There should be a 12-lead ECG screening to detect for specificities like WPW syndrome, HCM and ARVC, and ion channelopathies (e.g., Brugada syndrome, Long QT syndrome). Though, it is important to understand the limits of ECG, as some natural physiological changes in the readings can lead to misdiagnosis.

An exercise ECG is also important in identifying silent CAD in older athletes.

Pre-participation screening in young, competitive athletes.

Steps in pre-participation screening for older athletes

How to utilize the ECG report

It is important to utilize ECG, imaging data, and objective functional capacity in differentiating the physiological adaptions of ‘athlete’s heart’ (electrical/structural/functional) with the pathological changes (HCM, ARVC, IDCM).
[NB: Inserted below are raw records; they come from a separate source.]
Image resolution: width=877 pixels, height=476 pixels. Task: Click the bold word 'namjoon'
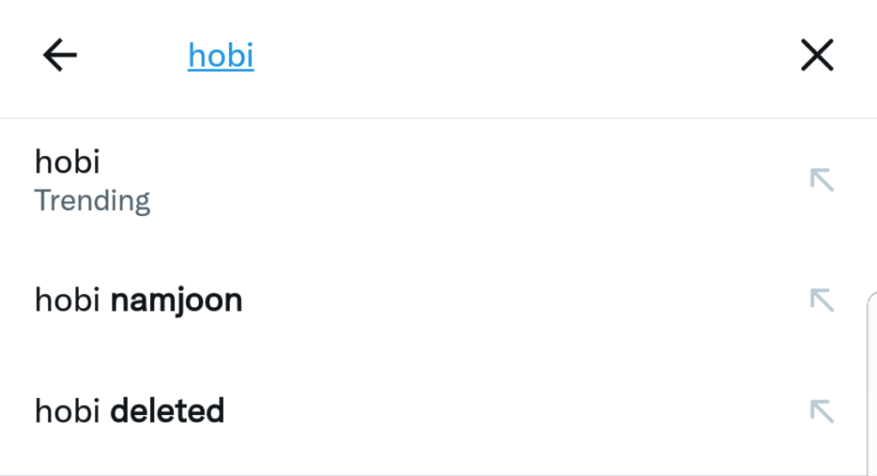tap(177, 300)
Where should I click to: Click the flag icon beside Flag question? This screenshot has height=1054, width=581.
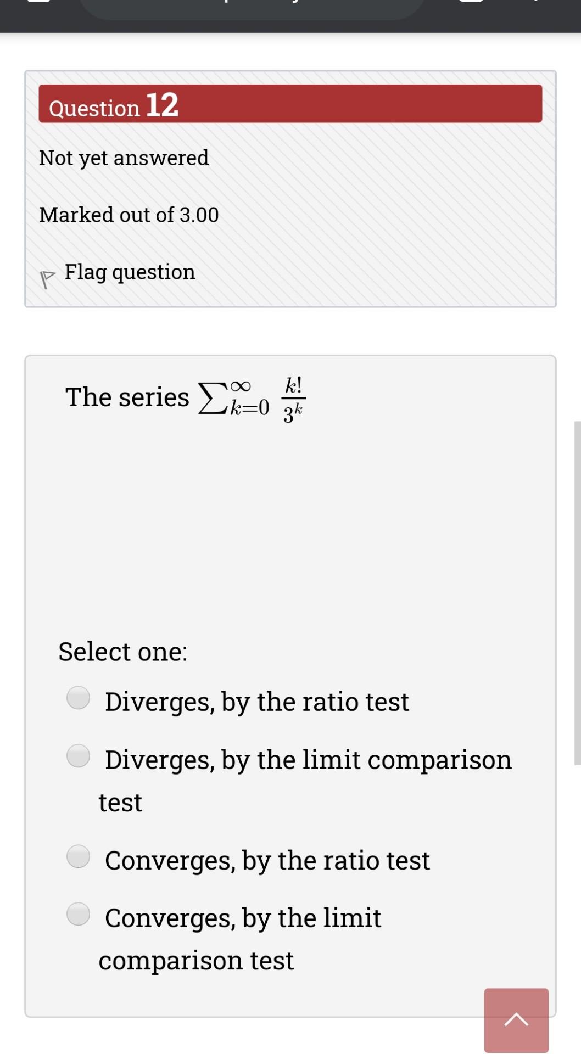pyautogui.click(x=47, y=278)
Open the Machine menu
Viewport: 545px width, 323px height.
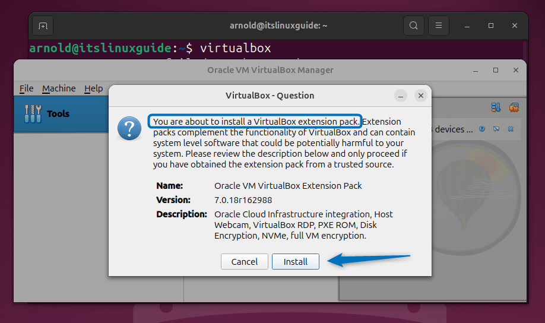(59, 88)
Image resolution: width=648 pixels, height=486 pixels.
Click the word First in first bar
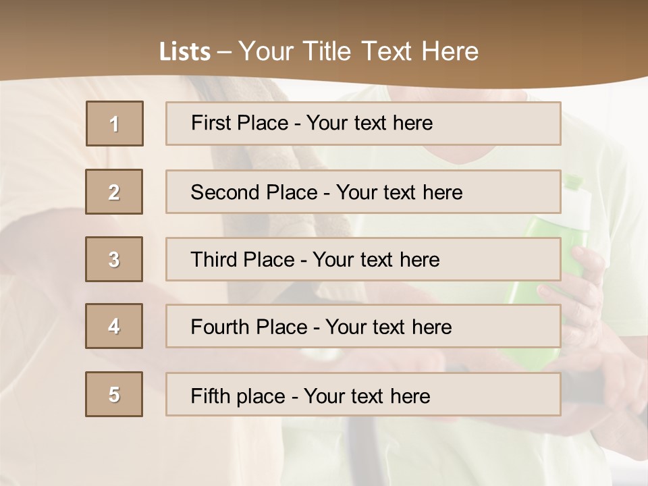207,123
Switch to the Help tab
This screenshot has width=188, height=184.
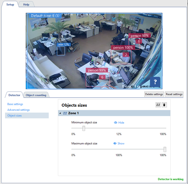point(26,5)
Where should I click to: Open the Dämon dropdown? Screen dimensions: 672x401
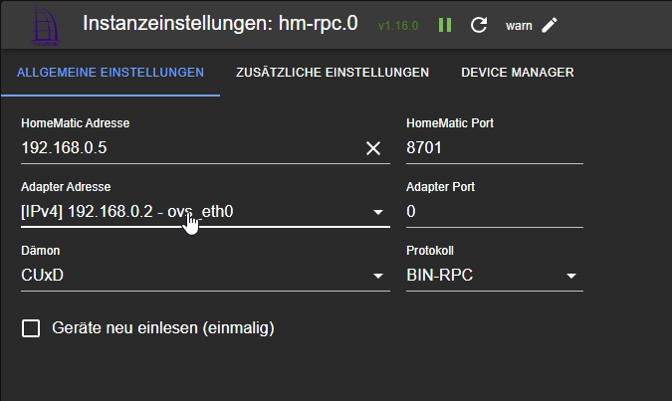click(x=378, y=276)
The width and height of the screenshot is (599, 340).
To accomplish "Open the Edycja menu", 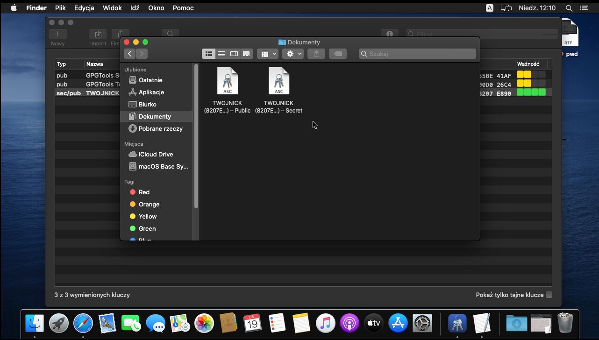I will pyautogui.click(x=84, y=8).
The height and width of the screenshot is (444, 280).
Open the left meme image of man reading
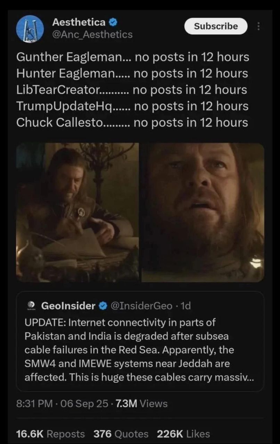coord(77,212)
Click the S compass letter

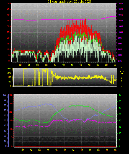tap(121, 77)
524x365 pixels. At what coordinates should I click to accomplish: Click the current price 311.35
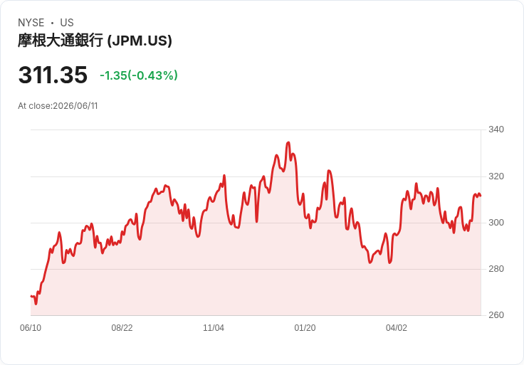(53, 75)
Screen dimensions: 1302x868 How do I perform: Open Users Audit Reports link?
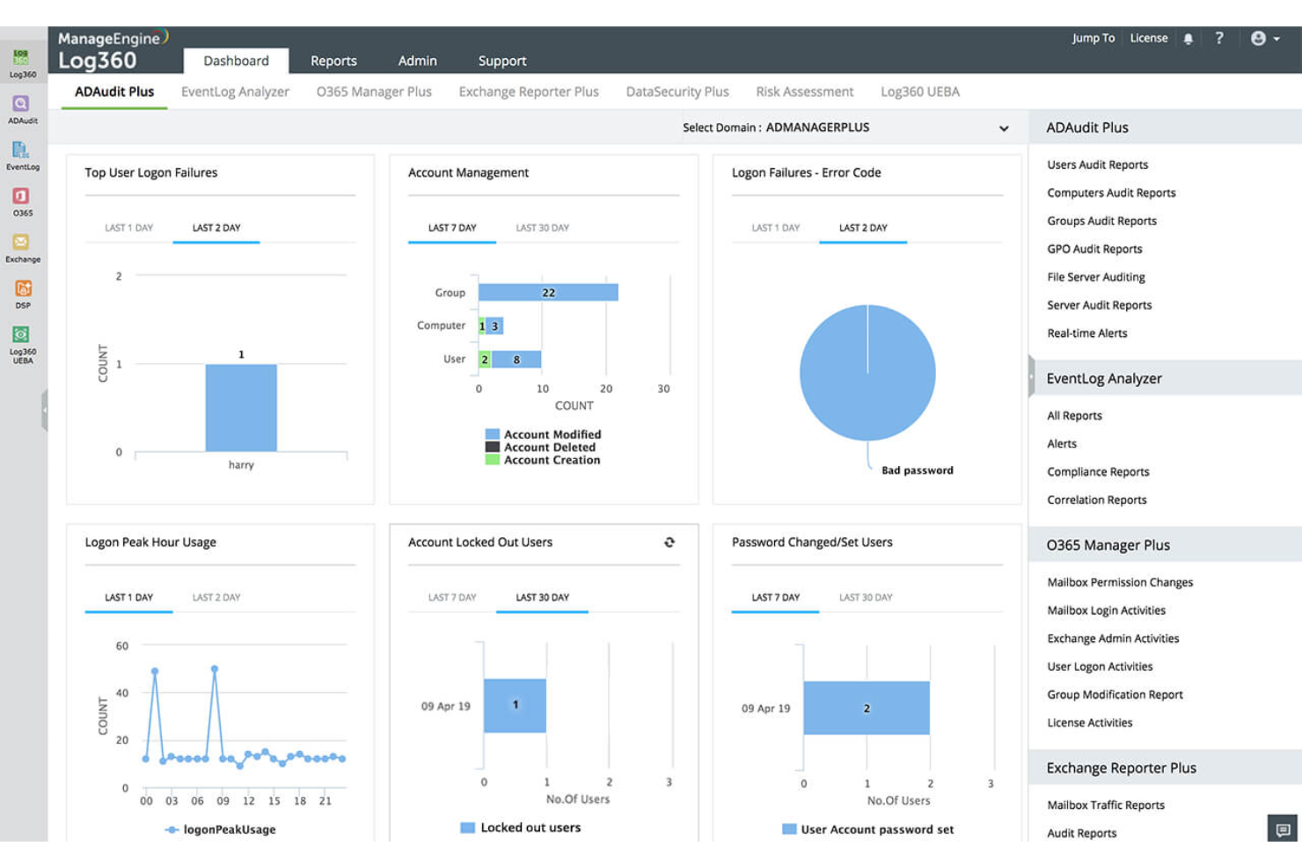click(1096, 164)
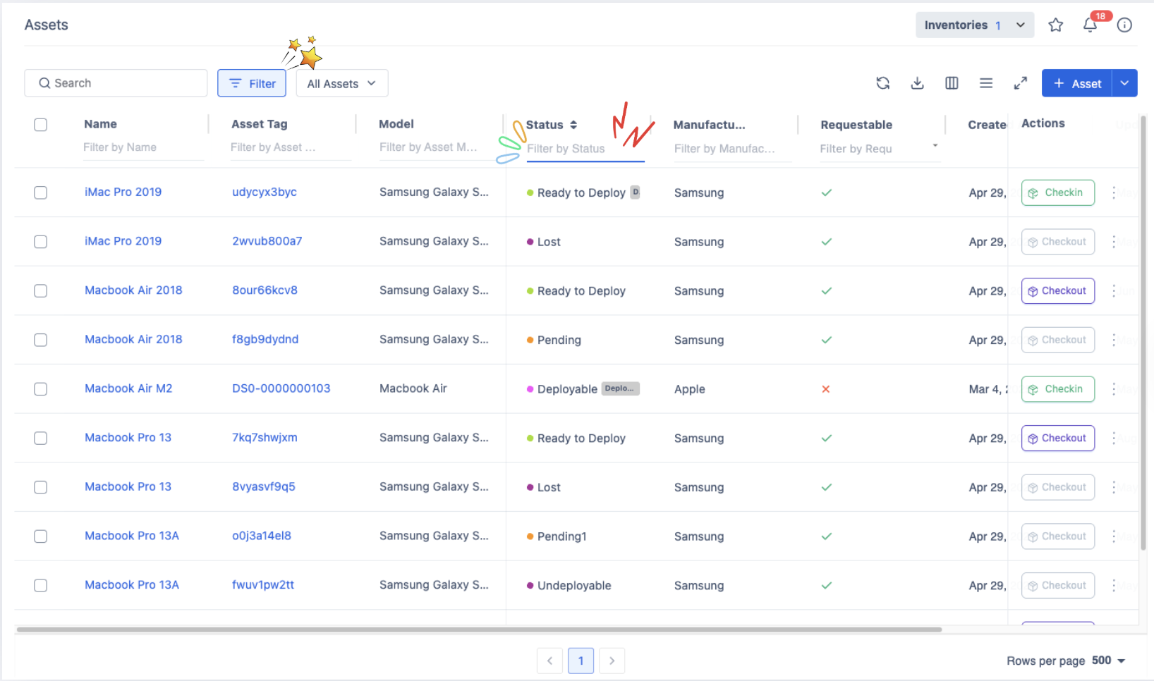Click the Filter button
The width and height of the screenshot is (1154, 681).
[252, 83]
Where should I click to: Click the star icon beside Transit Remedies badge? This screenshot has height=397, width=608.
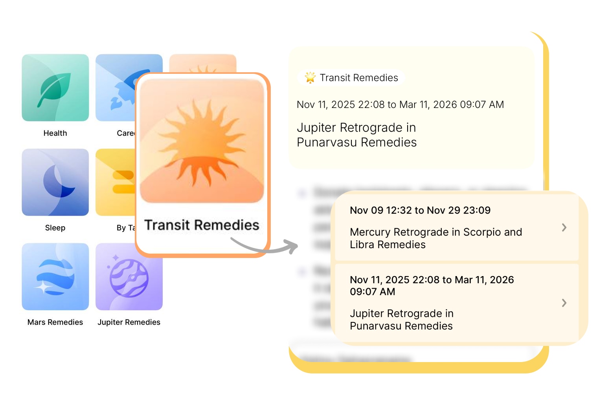(x=310, y=78)
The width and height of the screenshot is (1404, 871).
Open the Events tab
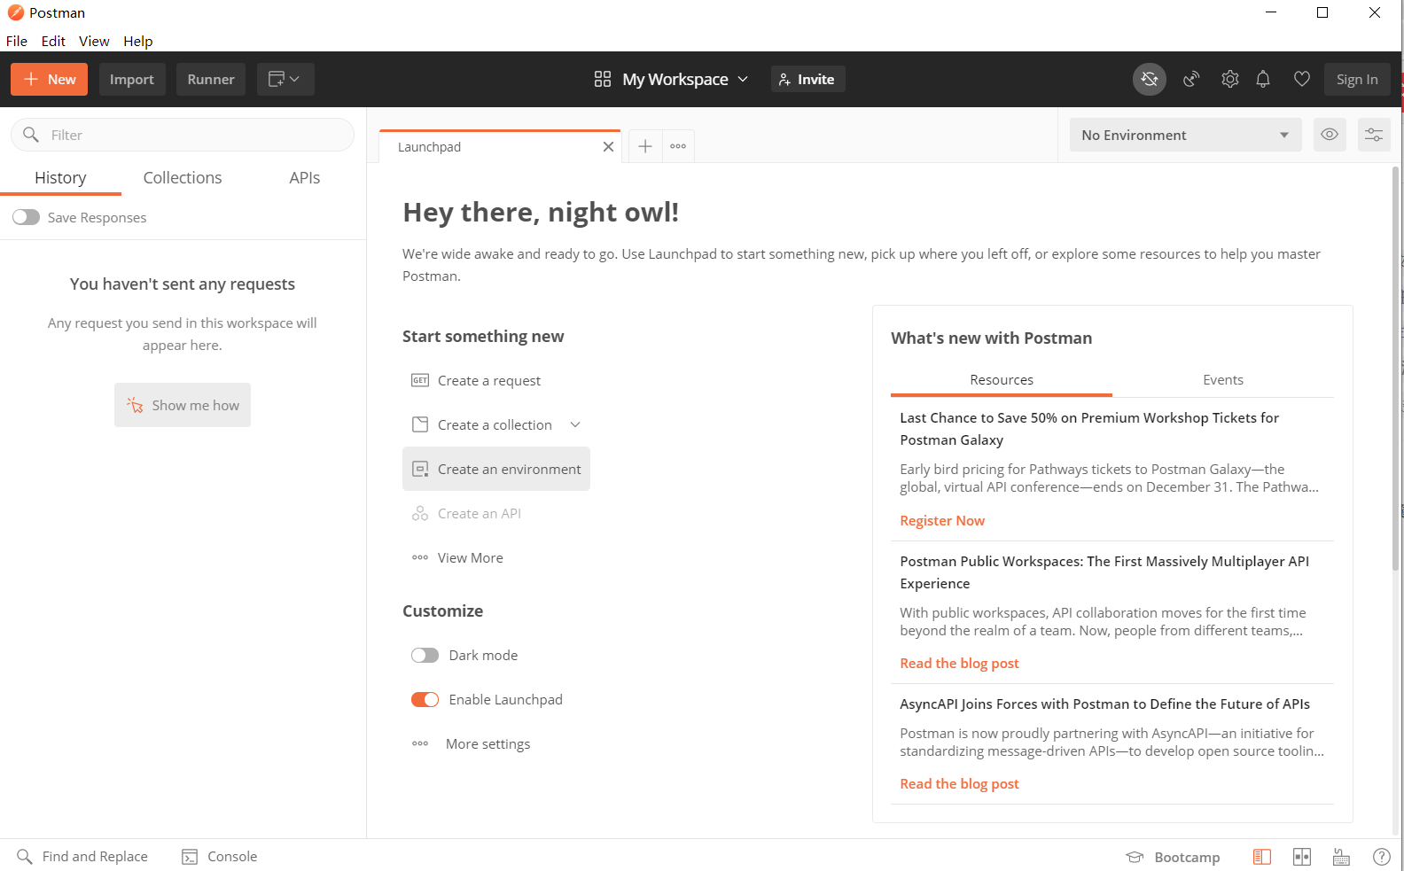tap(1223, 380)
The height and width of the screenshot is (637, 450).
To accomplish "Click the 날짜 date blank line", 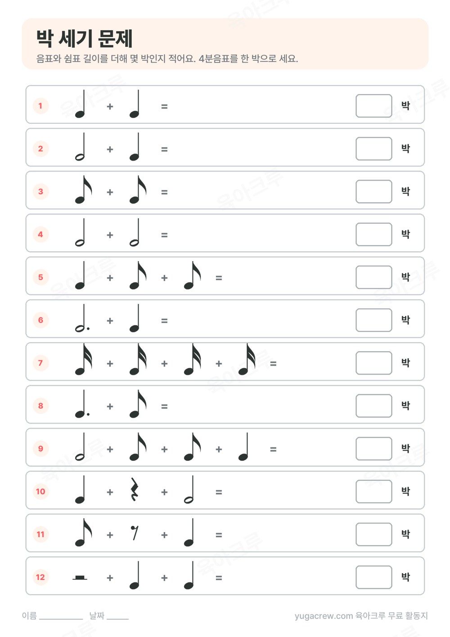I will point(118,619).
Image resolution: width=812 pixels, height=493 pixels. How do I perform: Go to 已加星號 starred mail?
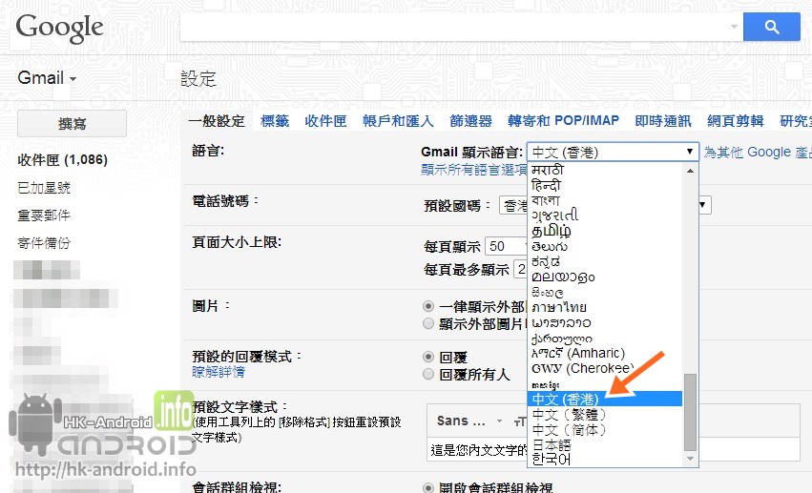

MRI screening is important to look for possible signs of apical hypertrophic cardiomyopathy:

Or apical hypertrophic cardiomyopathy with infarction:

The MRI below with gadolinium contrast shows diffused hyper-enhancement/uptake in LV/RV/ATRIAL WALLS, diagnosed as amyloidosis:

Much like the Greek gods valued the prowess of Hercules, and the Romans gloried at their gladiators, we rightly adore our sporting heroes. They are a reverential symbol of the summits of human capabilities, but we need to stop taking their health for granted. If we have to push them to the brink of human endeavor, at least give them a fighting chance. A reduction in long bouts of intensity would be ideal, but the powers that be, the sponsors and billionaire sporting owners will not allow it. Thus, constant and consistent checks of our sportspeople, utilizing physical examination, ECG, MRI, and all other assessments for coronary heart risk factors, at as young an age as possible, and then throughout their sporting lives, only then can we say that we did our best in prolonging an athlete’s life as much as possible.